Hello!
I’m running into the following error (with anomaly detection on):
UserWarning: Anomaly Detection has been enabled. This mode will increase the runtime and should only be enabled for debugging.
with torch.autograd.detect_anomaly():
/opt/anaconda3/envs/opig/lib/python3.8/site-packages/torch/autograd/__init__.py:200: UserWarning: Error detected in AddmmBackward0. Traceback of forward call that caused the error:
File "<string>", line 1, in <module>
File "/opt/anaconda3/envs/opig/lib/python3.8/multiprocessing/spawn.py", line 116, in spawn_main
exitcode = _main(fd, parent_sentinel)
File "/opt/anaconda3/envs/opig/lib/python3.8/multiprocessing/spawn.py", line 129, in _main
return self._bootstrap(parent_sentinel)
File "/opt/anaconda3/envs/opig/lib/python3.8/multiprocessing/process.py", line 315, in _bootstrap
self.run()

- [Material provided]:
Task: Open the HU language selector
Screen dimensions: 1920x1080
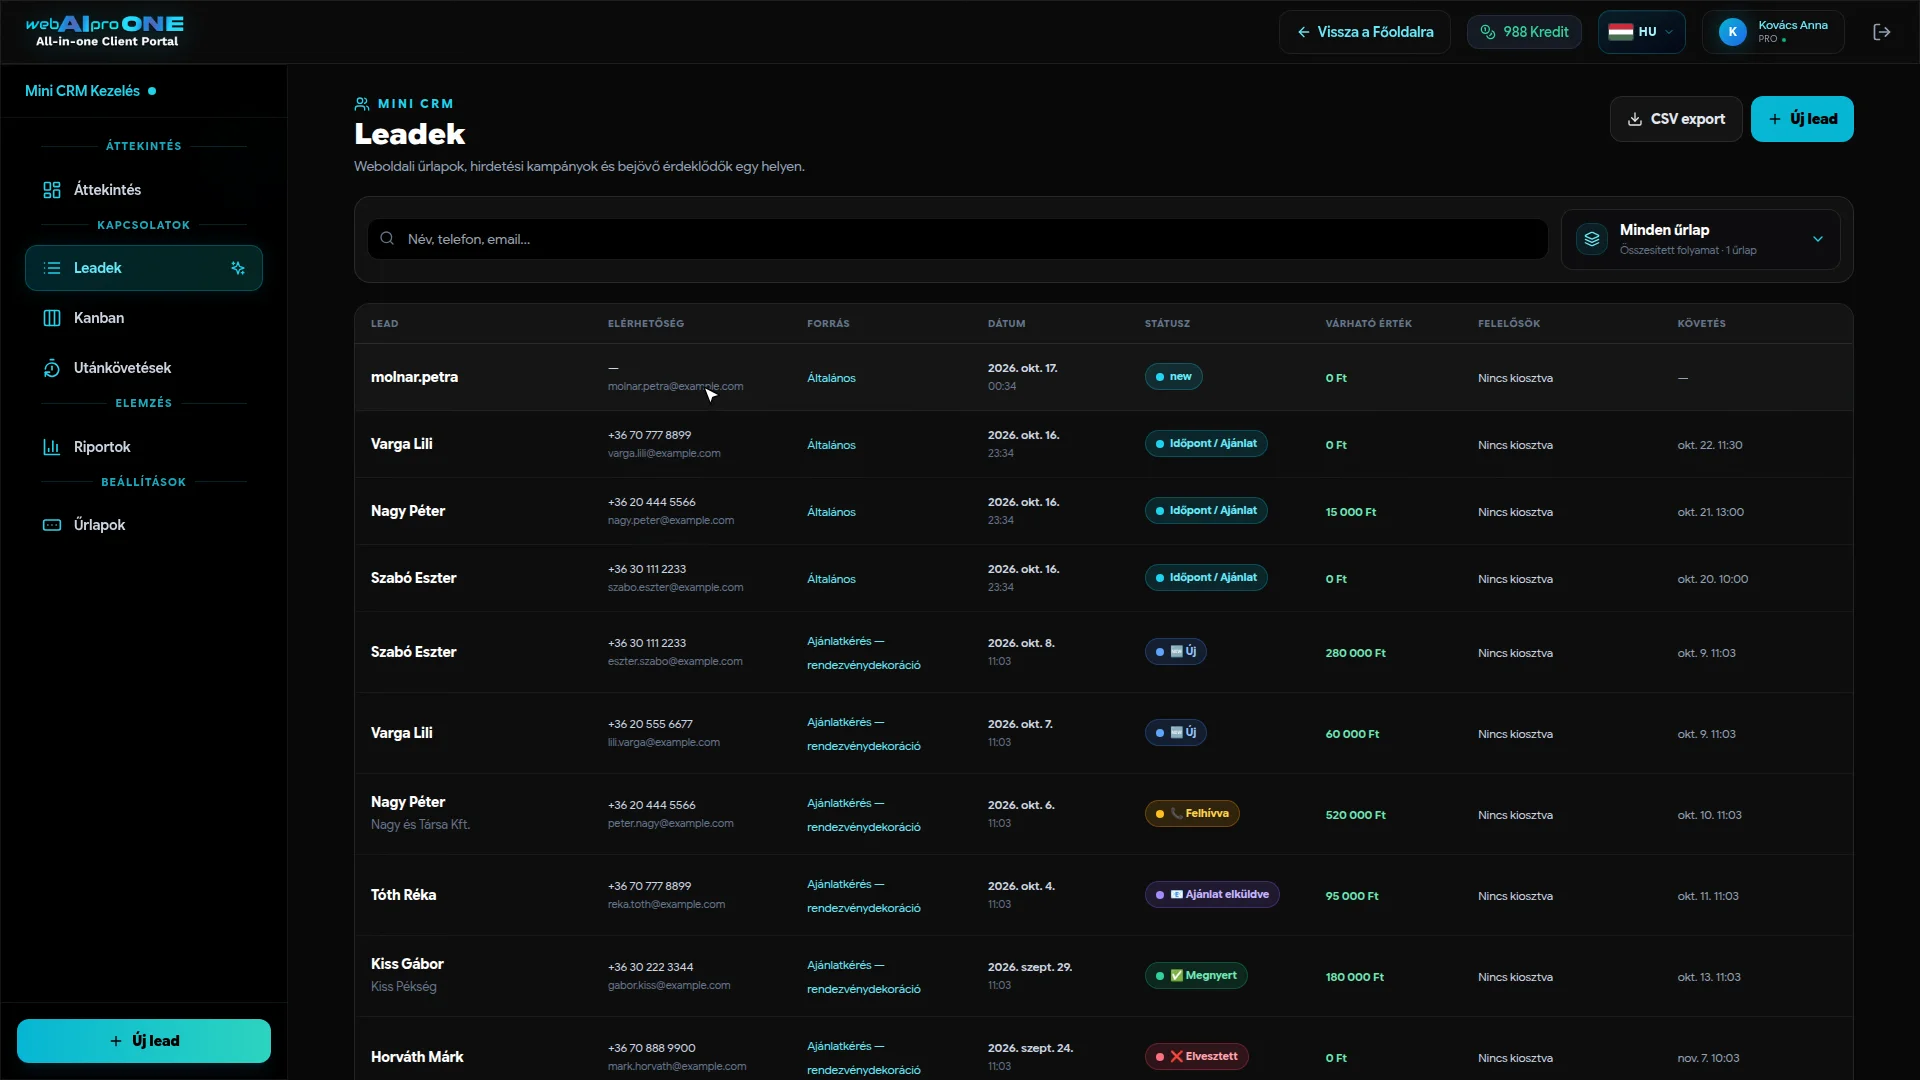Action: click(x=1641, y=32)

- [The exercise]: In the forum post on the autograd error, list every name that follows "in" on the lines beginning with "File".

- [The reply]: <module>, spawn_main, _main, _bootstrap